*PROBLEM TO WORK ON:* Output the data unchanged, starting at the line that contains "You are a GUI" and ending at the line that contains "(x=658, y=456)", with both of those lines included. Leave the pictures out.

*TASK INPUTS:*
>> Begin

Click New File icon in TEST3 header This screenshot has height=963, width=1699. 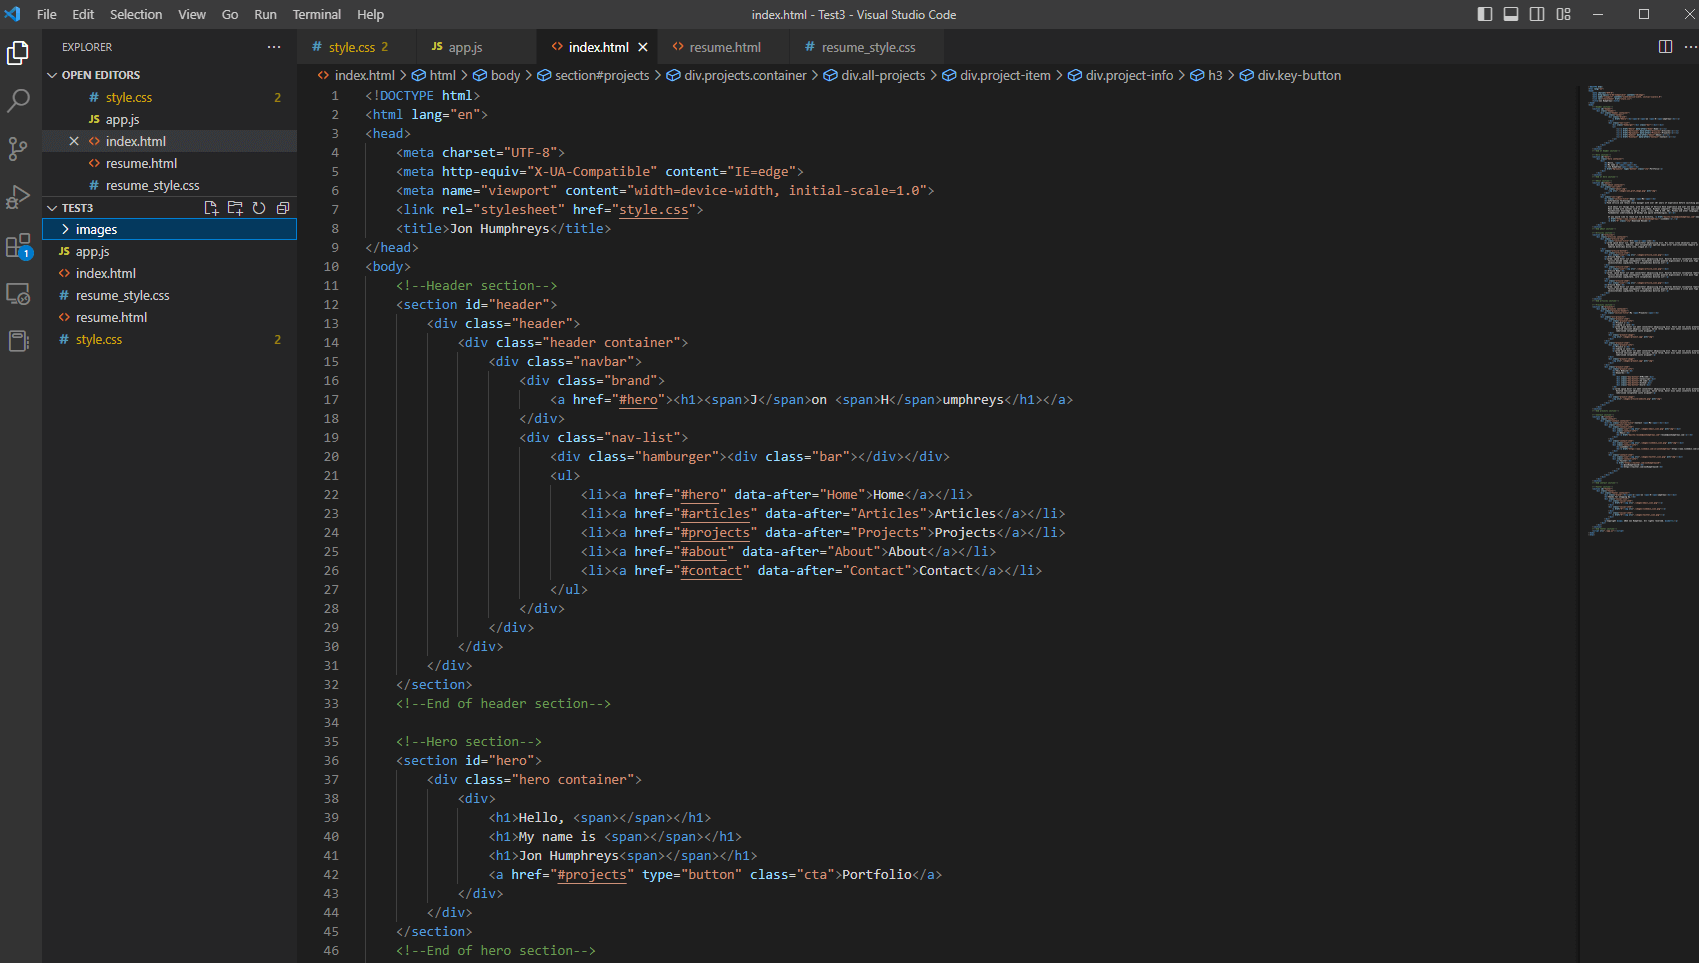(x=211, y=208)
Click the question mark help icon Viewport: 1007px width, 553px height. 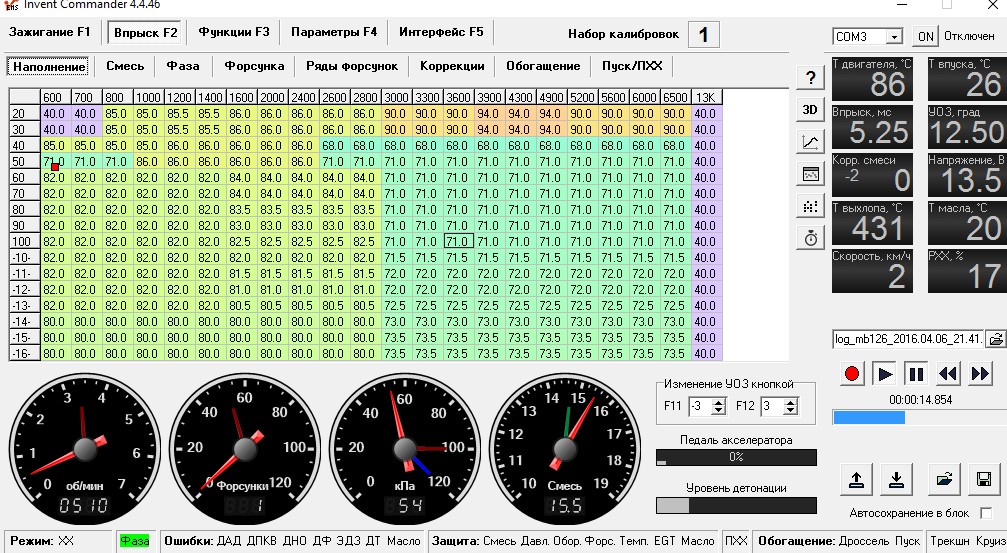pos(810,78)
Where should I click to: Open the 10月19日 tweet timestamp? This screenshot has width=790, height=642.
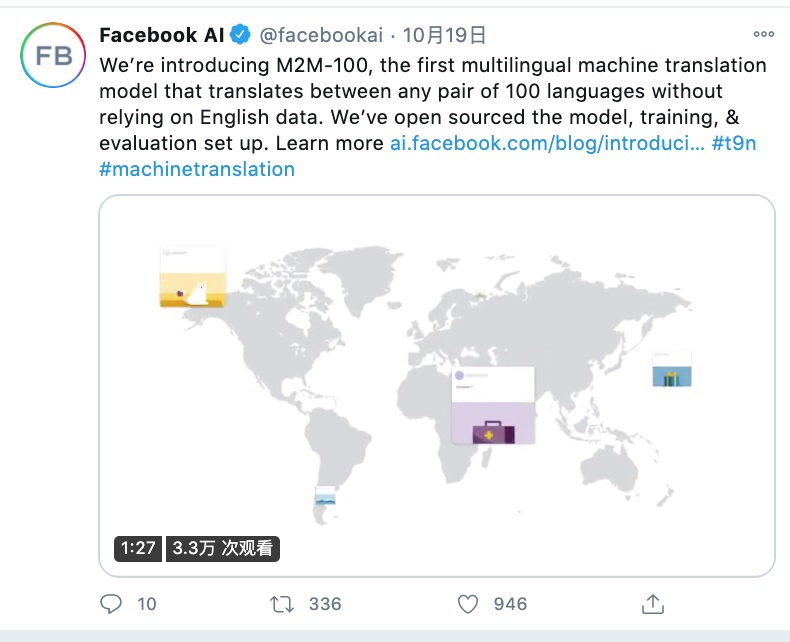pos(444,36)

>> End
>> Begin

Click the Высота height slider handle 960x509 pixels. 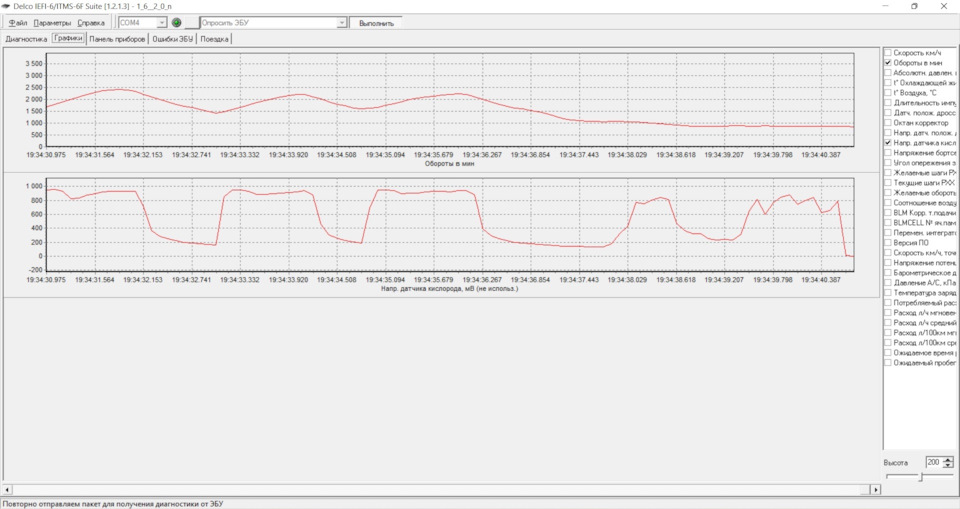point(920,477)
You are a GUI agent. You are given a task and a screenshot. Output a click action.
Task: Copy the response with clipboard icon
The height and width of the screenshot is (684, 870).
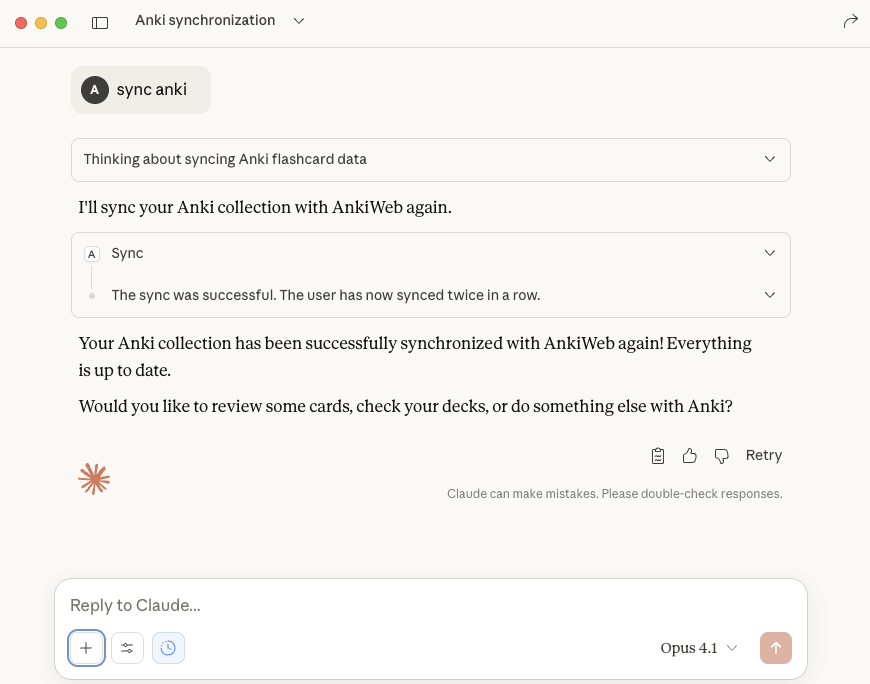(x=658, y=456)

>> End

*SOLUTION FOR THIS PROBLEM:*
You are a GUI agent. You are given a task and a screenshot. Output a click action.
Task: Copy the response with clipboard icon
The height and width of the screenshot is (684, 870).
(x=658, y=456)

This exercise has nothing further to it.